▶ _Page text_:
=======
There are moments in your life that will never leave you.
They will imprint themselves in your memory forever.
The one for me was the night my mother revealed her inner strength and showed me how to rise above the darkness.
It was winter, and the snow was falling. Big soft flakes, creating a pure canvas all around.
The night felt still and peaceful, but that was to change.
At home, I remember getting the call.
“I need you!” came the voice on the other end of the phone.
It was my mother.
I stopped what I was doing, opened the front door, and ran.
I ran from one end of town to the other.
Her voice was different and I knew I had to be by her side. For this was the night that I saw and understood what strength and courage was.
Many women live in abusive relationships with the fear of saying the words “It’s over”.
This fear has many moving parts.
What if he walks out right there and then, and never comes back?
What if he becomes so enraged that his wrath will destroy everything?
What if he takes the kids?
What if I can’t make it on my own?
What if I am making a huge mistake?
But the one scenario my mother didn’t think of was– what if he says NO.
NO! I am not leaving.
NO! This is my family, my home and we are going to stay together.
YOU will get over this.
YOU will change your mind.
What do you do then?
Well, you live in misery. You walk on egg shells. Your anxiety and stress become unbearable. Until you hit rock bottom. Until the unthinkable happens. The abuse blows the roof off the house and my mother realizes if she stays any longer she will lose her daughter forever. Because I cannot live this life with him anymore.
=======
▶ _Data lines_:
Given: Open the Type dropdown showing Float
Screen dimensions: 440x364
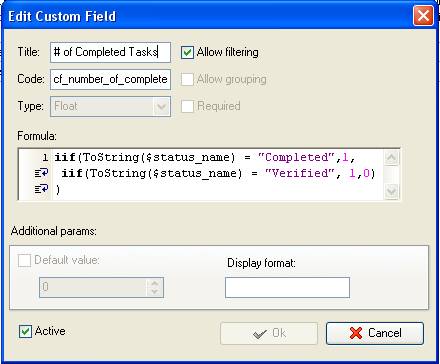Looking at the screenshot, I should point(110,106).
=======
▶ _Exercise tasks_:
[A] Return, word for word, the part of the essay that opens with the words containing "The one for" and closes with "will destroy everything?".
[B] According to the essay, what was the weather like on the night of the phone call?
The listing is separate material with no connection to the essay.

▶ _Solutions to the problems_:
[A]
The one for me was the night my mother revealed her inner strength and showed me how to rise above the darkness.
It was winter, and the snow was falling. Big soft flakes, creating a pure canvas all around.
The night felt still and peaceful, but that was to change.
At home, I remember getting the call.
“I need you!” came the voice on the other end of the phone.
It was my mother.
I stopped what I was doing, opened the front door, and ran.
I ran from one end of town to the other.
Her voice was different and I knew I had to be by her side. For this was the night that I saw and understood what strength and courage was.
Many women live in abusive relationships with the fear of saying the words “It’s over”.
This fear has many moving parts.
What if he walks out right there and then, and never comes back?
What if he becomes so enraged that his wrath will destroy everything?

[B] It was winter, and snow was falling in big soft flakes.